**TASK DETAILS:** The range to repeat runs from the line with "How do I perform: Click" to the last line below, both ends included; give it exactly and without pictures.
------------
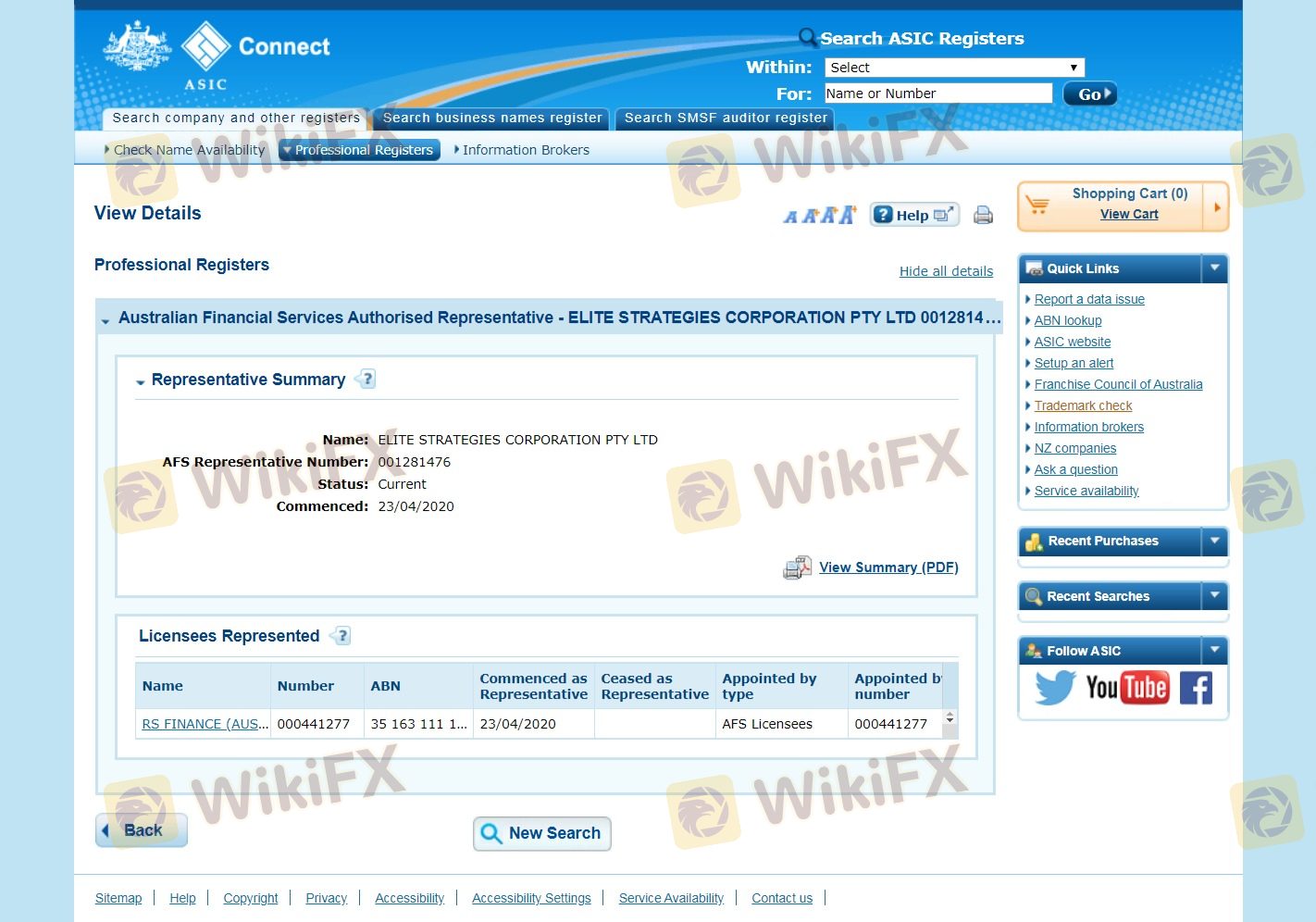Click the Name or Number input field
The image size is (1316, 922).
[937, 93]
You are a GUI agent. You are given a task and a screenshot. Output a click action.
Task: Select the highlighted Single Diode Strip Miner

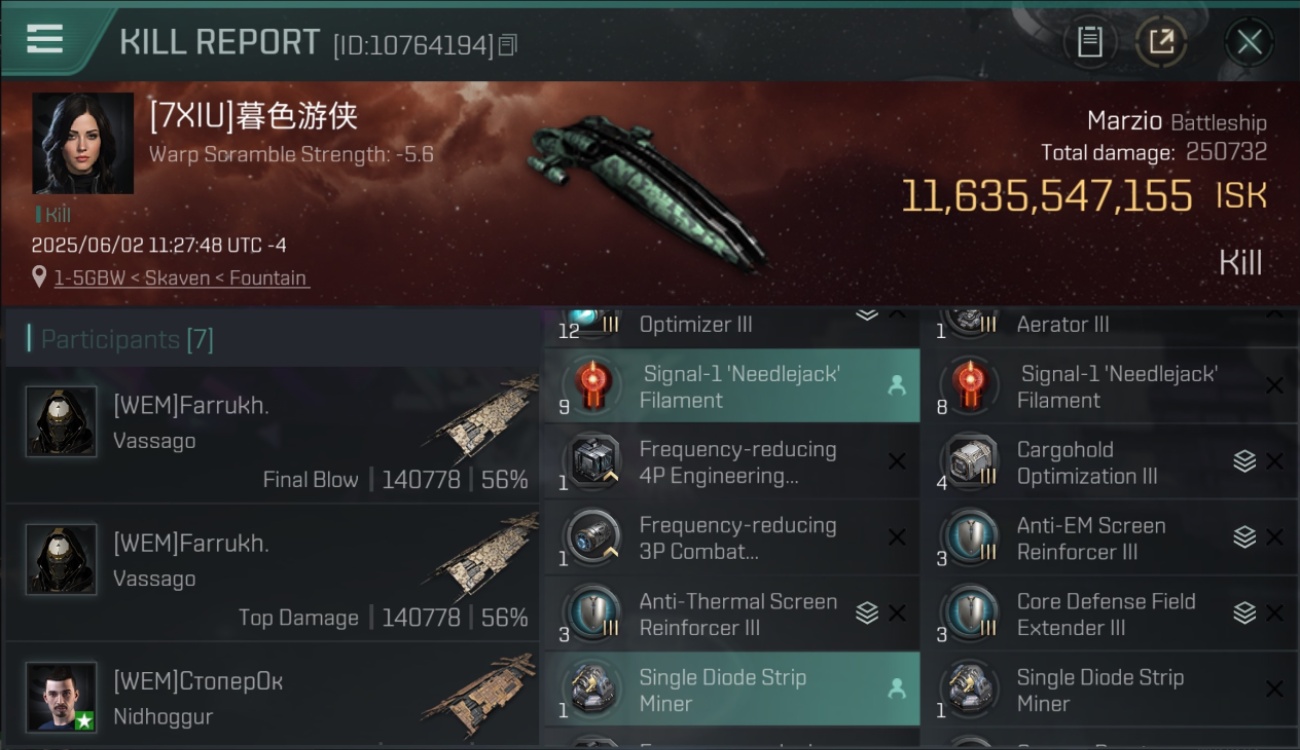(x=732, y=690)
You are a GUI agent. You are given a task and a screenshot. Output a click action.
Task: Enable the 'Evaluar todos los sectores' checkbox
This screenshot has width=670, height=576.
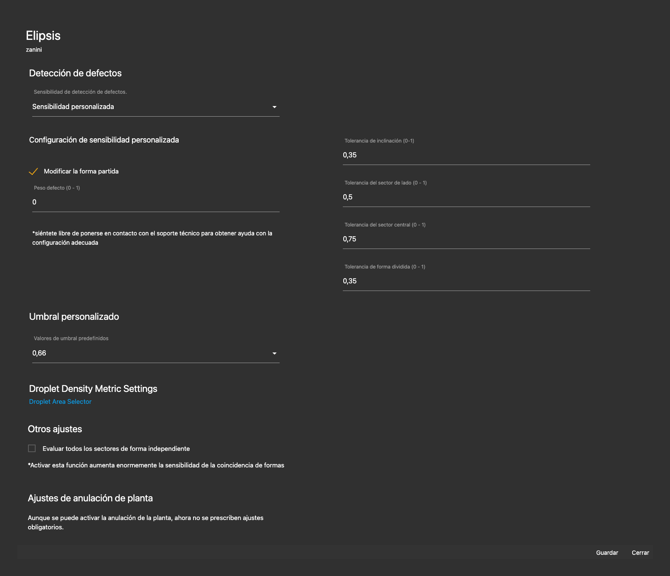(32, 449)

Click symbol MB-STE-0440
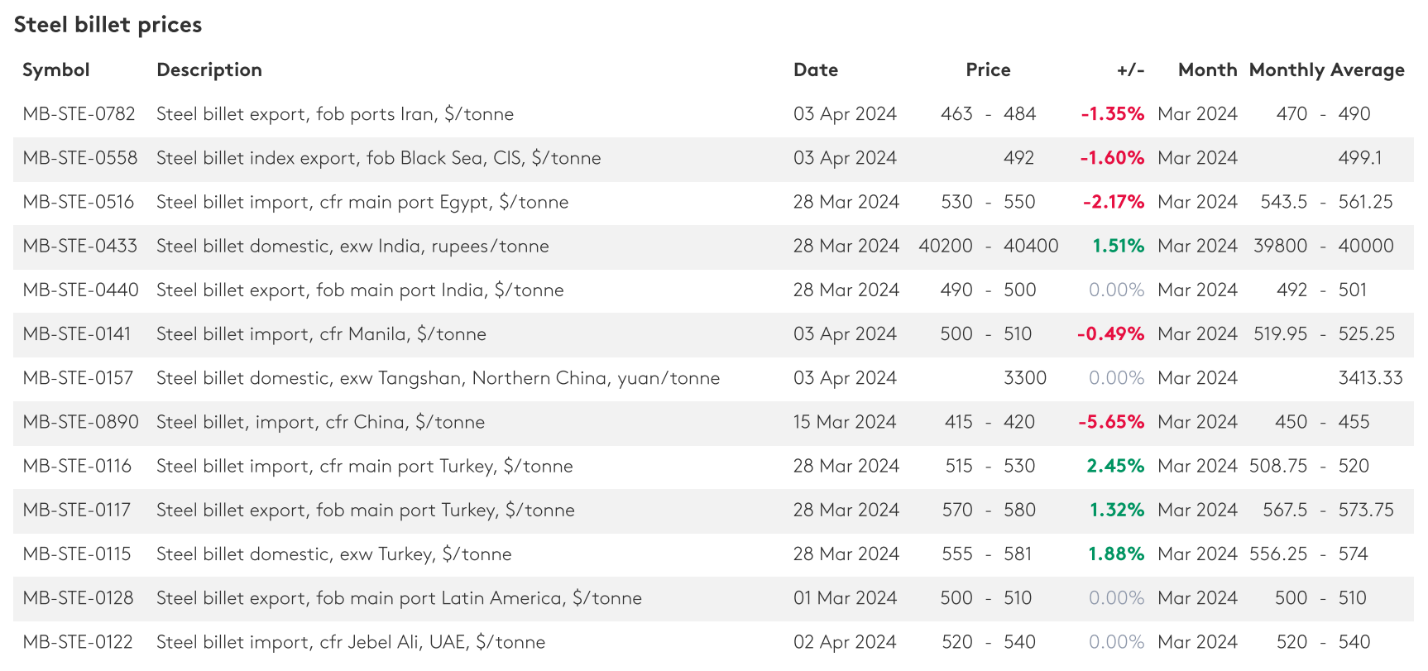coord(80,290)
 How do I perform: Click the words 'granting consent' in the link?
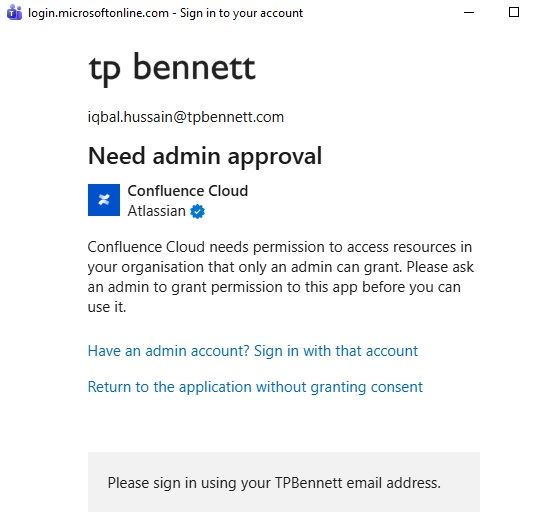pyautogui.click(x=366, y=387)
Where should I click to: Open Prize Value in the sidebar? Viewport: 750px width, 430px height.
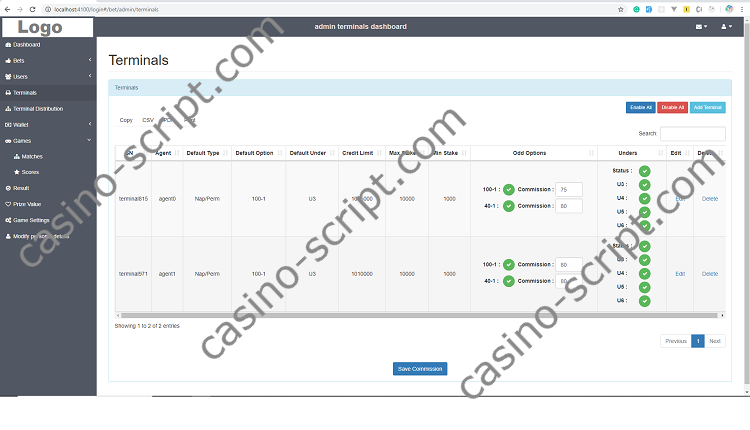[x=27, y=204]
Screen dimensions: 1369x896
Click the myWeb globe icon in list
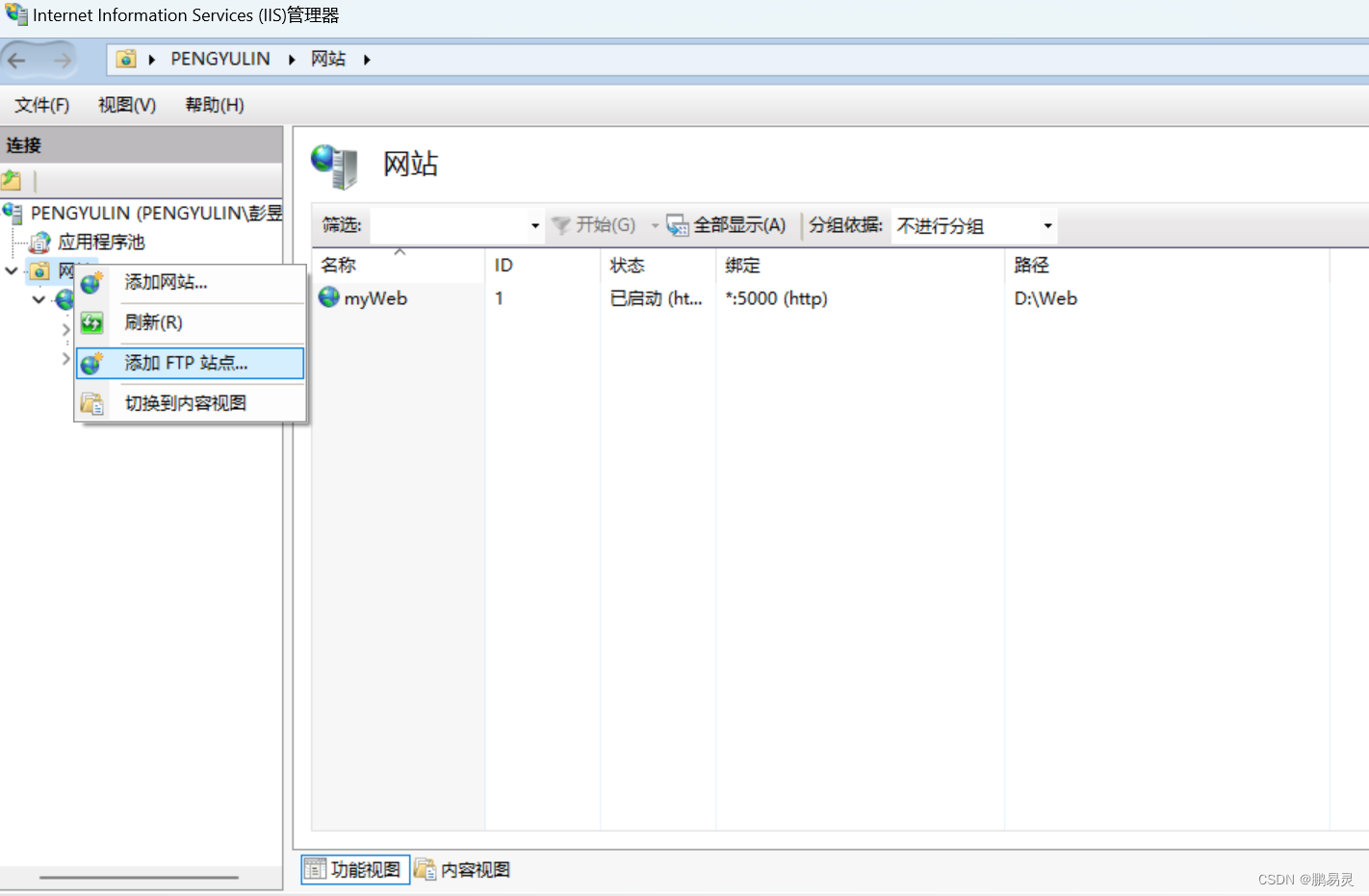click(x=329, y=297)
------------
**RESULT:**
 How do I perform: Click the words 'granting consent' in the link?
pyautogui.click(x=366, y=387)
Where should I click to: Open Prize Value in the sidebar? Viewport: 750px width, 430px height.
[x=27, y=204]
Screen dimensions: 1369x896
Click the myWeb globe icon in list
click(x=329, y=297)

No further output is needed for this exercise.